Stored data
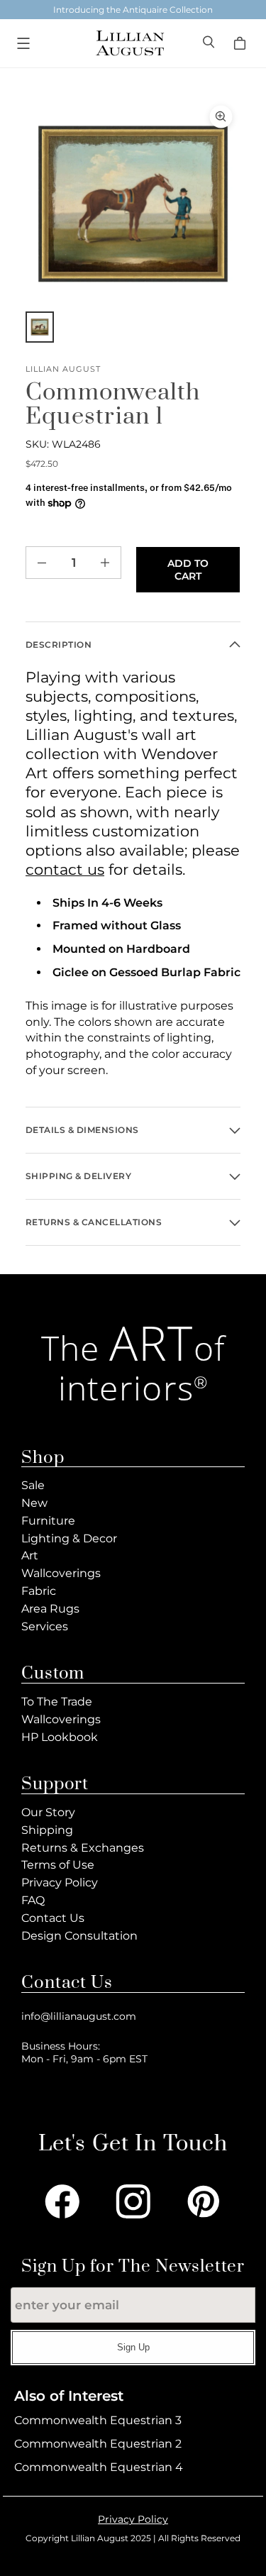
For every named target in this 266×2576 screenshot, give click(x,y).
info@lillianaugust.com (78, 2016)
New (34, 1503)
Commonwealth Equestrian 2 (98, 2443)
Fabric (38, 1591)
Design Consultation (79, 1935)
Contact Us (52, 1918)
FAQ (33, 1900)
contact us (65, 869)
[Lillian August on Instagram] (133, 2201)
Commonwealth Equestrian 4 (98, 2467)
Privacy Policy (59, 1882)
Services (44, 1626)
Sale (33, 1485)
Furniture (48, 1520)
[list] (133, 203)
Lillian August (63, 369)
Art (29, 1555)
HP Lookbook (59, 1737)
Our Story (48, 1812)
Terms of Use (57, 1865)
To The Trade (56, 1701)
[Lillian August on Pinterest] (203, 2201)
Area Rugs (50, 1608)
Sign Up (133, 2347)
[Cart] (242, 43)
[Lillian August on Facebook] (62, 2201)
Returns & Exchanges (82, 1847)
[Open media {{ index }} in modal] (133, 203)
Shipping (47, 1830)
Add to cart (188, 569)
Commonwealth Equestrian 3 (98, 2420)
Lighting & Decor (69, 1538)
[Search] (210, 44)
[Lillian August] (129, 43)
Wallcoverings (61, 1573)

...

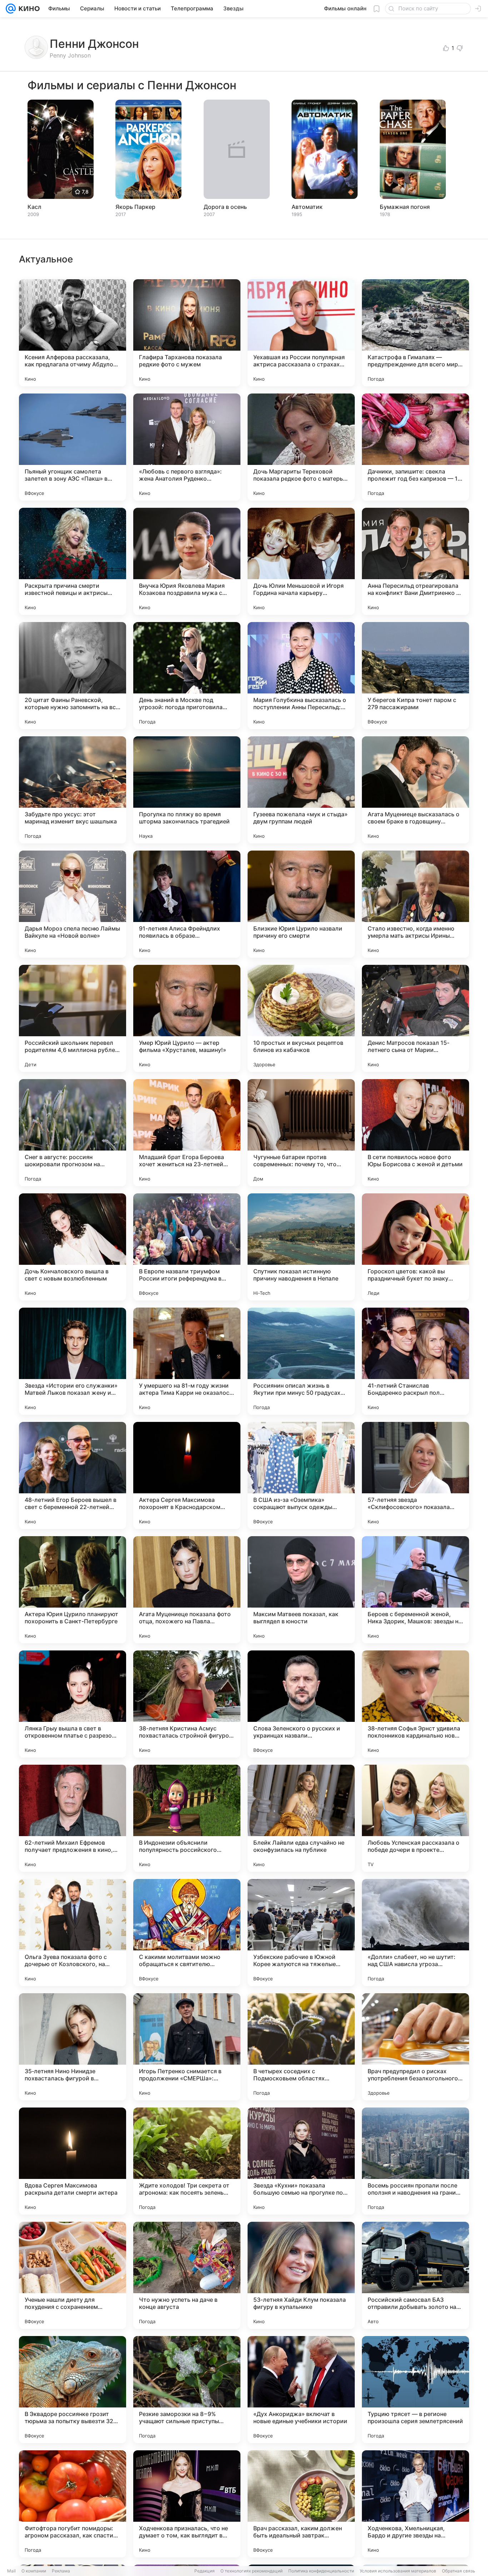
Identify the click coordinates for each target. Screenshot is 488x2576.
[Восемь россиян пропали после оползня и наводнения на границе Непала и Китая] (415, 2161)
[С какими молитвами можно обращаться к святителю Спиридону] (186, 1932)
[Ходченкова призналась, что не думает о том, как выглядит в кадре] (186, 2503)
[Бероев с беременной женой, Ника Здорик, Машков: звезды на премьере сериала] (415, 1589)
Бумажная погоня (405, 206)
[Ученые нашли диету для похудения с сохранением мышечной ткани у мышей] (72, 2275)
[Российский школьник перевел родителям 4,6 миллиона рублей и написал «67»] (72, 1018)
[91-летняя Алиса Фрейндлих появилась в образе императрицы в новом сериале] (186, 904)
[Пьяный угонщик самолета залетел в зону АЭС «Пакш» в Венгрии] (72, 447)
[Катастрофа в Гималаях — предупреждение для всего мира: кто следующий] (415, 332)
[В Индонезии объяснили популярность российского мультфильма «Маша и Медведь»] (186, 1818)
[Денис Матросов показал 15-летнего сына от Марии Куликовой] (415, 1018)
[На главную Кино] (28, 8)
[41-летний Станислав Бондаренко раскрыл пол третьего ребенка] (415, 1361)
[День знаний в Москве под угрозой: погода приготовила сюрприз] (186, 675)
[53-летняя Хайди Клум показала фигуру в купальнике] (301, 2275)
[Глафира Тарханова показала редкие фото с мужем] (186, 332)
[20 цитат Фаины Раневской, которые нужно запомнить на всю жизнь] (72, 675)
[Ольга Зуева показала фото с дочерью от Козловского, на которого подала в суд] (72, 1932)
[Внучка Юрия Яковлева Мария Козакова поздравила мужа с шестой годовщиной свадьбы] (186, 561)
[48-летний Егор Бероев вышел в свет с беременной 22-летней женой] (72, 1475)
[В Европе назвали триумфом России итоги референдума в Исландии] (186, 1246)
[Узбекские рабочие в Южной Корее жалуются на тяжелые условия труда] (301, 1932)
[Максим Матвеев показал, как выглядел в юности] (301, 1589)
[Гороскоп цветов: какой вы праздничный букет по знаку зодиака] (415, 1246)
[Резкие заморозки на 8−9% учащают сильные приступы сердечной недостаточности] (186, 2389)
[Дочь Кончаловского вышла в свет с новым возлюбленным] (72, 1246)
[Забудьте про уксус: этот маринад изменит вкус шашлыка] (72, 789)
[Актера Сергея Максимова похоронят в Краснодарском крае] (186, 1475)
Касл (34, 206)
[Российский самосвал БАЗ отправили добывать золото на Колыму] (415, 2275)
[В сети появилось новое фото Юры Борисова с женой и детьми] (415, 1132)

What is required
Proceeding from the line containing "contact us (65, 869)" through the line containing "Wallcoverings (61, 1573)", transcribe the lines above exactly, both end lines included.

Finished task
contact us (65, 869)
[Lillian August on Instagram] (133, 2201)
Commonwealth Equestrian 4 (98, 2467)
Privacy Policy (59, 1882)
Services (44, 1626)
Sale (33, 1485)
Furniture (48, 1520)
[list] (133, 203)
Lillian August (63, 369)
Art (29, 1555)
HP Lookbook (59, 1737)
Our Story (48, 1812)
Terms of Use (57, 1865)
To The Trade (56, 1701)
[Lillian August on Pinterest] (203, 2201)
Area Rugs (50, 1608)
Sign Up (133, 2347)
[Cart] (242, 43)
[Lillian August on Facebook] (62, 2201)
Returns & Exchanges (82, 1847)
[Open media {{ index }} in modal] (133, 203)
Shipping (47, 1830)
Add to cart (188, 569)
Commonwealth Equestrian 3 (98, 2420)
Lighting & Decor (69, 1538)
[Search] (210, 44)
[Lillian August] (129, 43)
Wallcoverings (61, 1573)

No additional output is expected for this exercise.